After about 50 doublings (known as the Hayflick limit, after its discoverer) they stop dividing and enter a senescent state.
100
What happens when too high levels of telomerase are produced in cells?
predisposition to oncogensis
101
When are high levels of telomerase needed in cells?
in cells that need to undergo extensive proliferation, including germ cells, early embryo cells and somatic stem cells. Telomerase expression in these cells allows telomere lengths to be maintained or extended in order to resist senescence.
102
When telomeres are not well protected by shelterin, what can happen?
If TRF2 is mutated, chromosome ends can fuse with one another or to broken DNA. Such events are highly genome destabilising, mutagenic and therefore potentially oncogenic.
103
What is the sequence of repeats that Telomerase adds to the end of the lagging strand?
TTAGGG
104
Name a protein complex that prevents telomeric DNA being recognised
Shelterin
105
What is the subunit of telomerase with reverse transcriptase activity?
TERT
106
What is a component of telomerase that acts as a reverse transcription template?
TERC
107
What is a component of shelterin is implicated in preventing telomere fusion?
TRF2
108
Concerning Topoisomerase II (select all correct statements):
1) It is essential for cell viability
2) It is the only way to relax positive supercoils.

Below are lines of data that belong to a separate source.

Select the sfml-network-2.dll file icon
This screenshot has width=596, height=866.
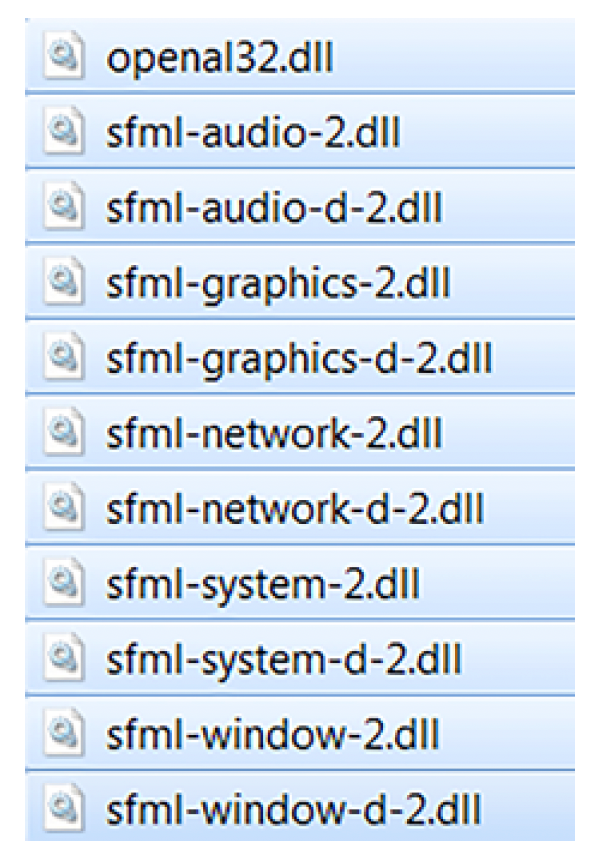[x=64, y=432]
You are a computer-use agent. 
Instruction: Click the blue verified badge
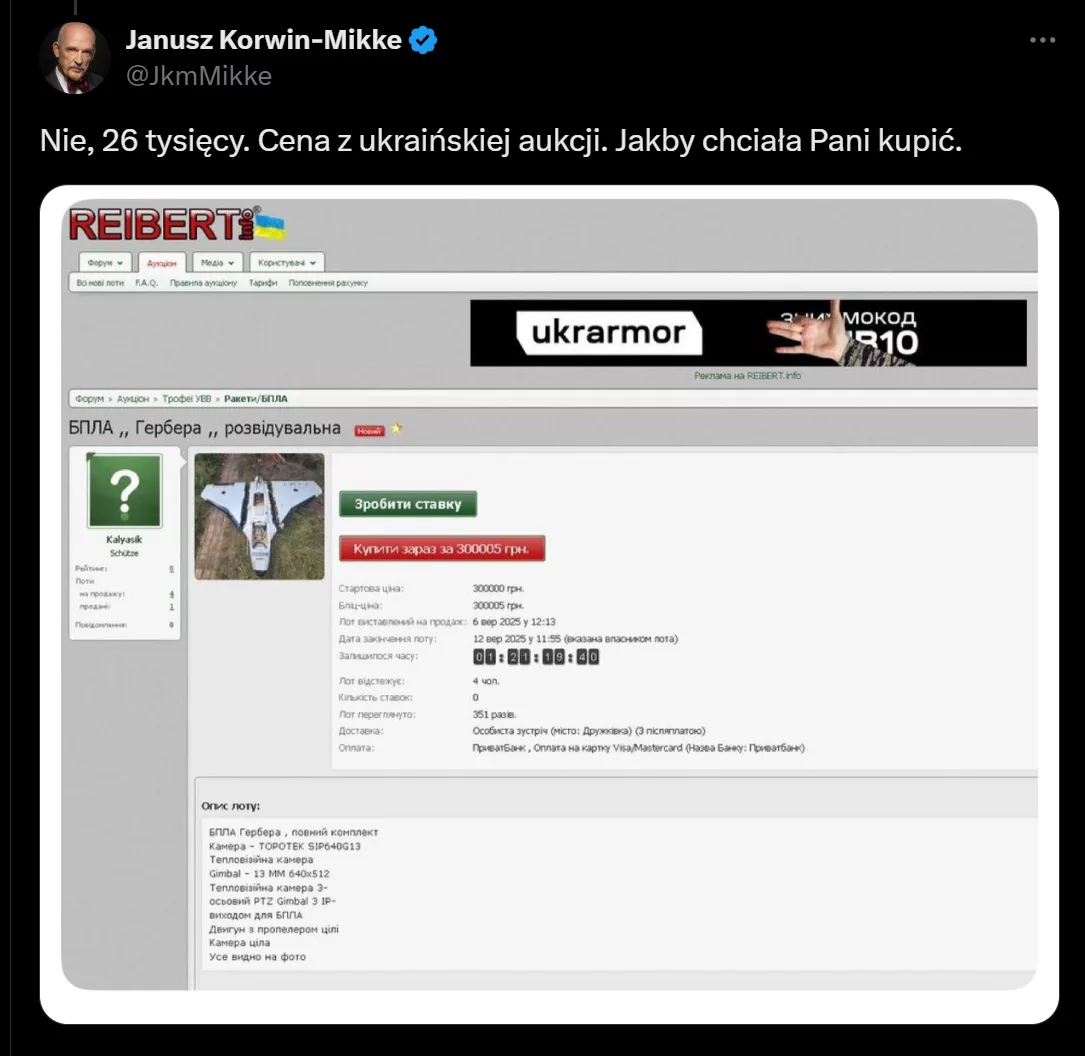(423, 40)
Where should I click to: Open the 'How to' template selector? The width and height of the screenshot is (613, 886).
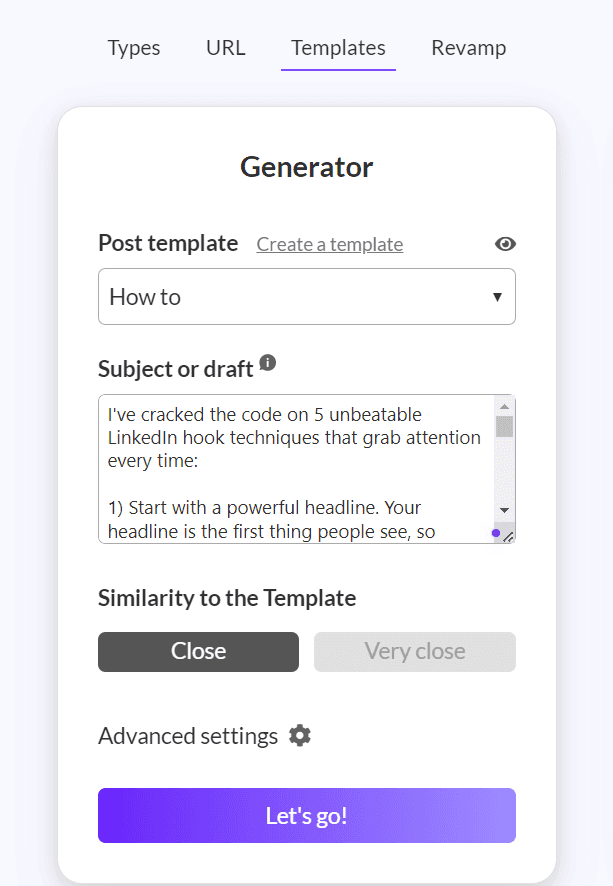[x=307, y=297]
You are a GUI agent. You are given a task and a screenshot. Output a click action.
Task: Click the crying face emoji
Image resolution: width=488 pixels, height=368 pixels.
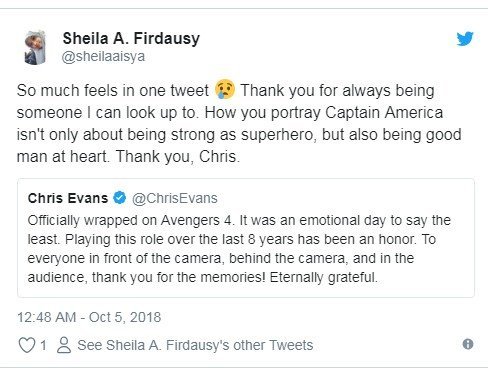point(225,89)
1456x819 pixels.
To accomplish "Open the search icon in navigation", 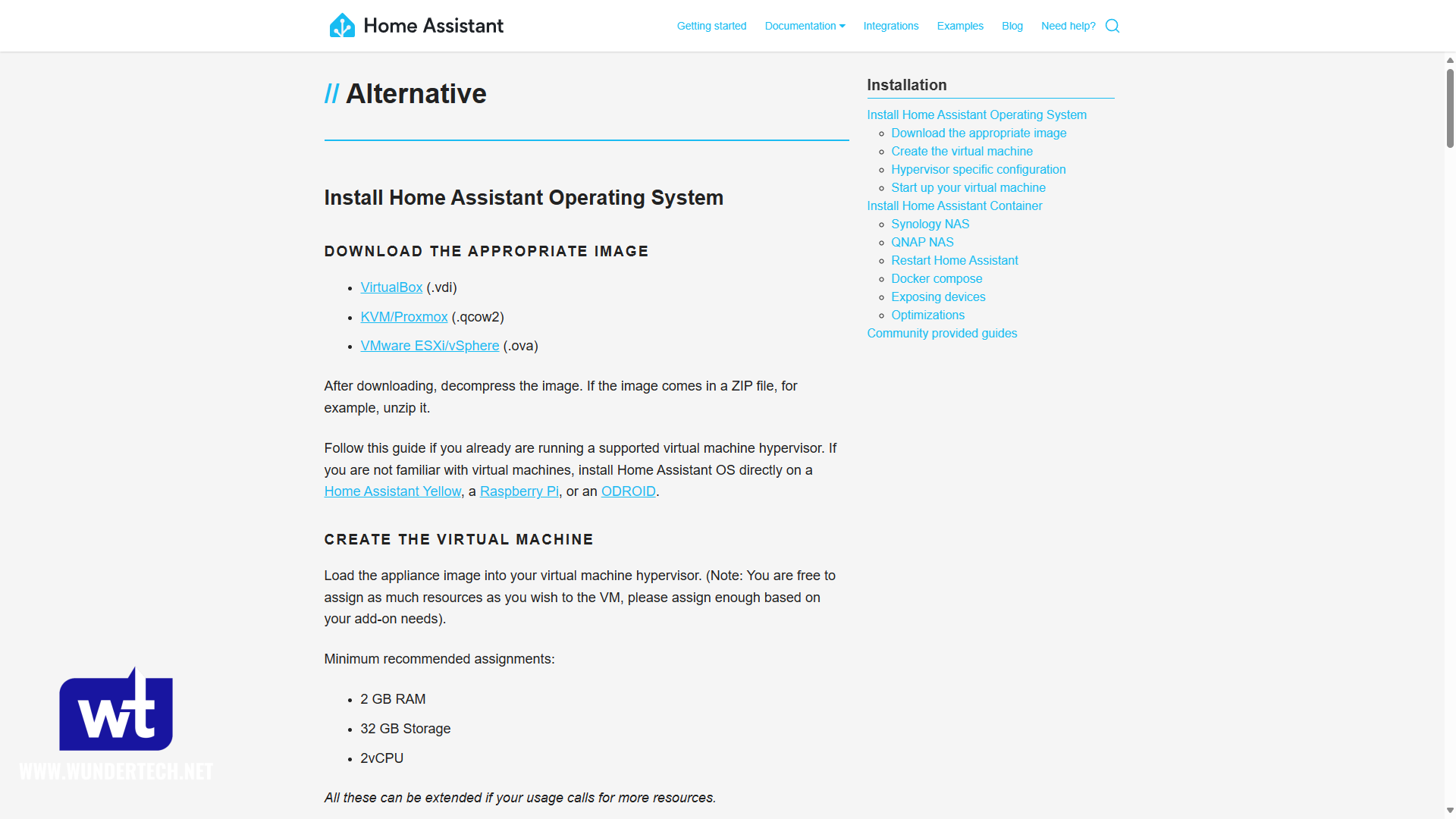I will [1112, 26].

3) It cuts both strands of the DNA double helix
4) It a target for anti-cancer drugs.
5) Is necessary for the initiation of DNA replication
1) It is essential for cell viability
3) It cuts both strands of the DNA double helix
4) It a target for anti-cancer drugs
109
Select all correct statements.
1) Excessive telomerase activity increases the risk of oncogenesis.
2) Impaired telomere maintenance increases the risk of oncogenesis.
3) Up-regulating telomerase is an acceptable approach to increasing human life-span.
4) Inhibiting telomerase in cancer cells is an acceptable approach in anti-cancer research.
5) Many telomere syndrome symptoms can be explained by loss of somatic stem cells.
1) Excessive telomerase activity increases the risk of oncogenesis.
2) Impaired telomere maintenance increases the risk of oncogenesis.
4) Inhibiting telomerase in cancer cells is an acceptable approach in anti-cancer research.
5) Many telomere syndrome symptoms can be explained by loss of somatic stem cells.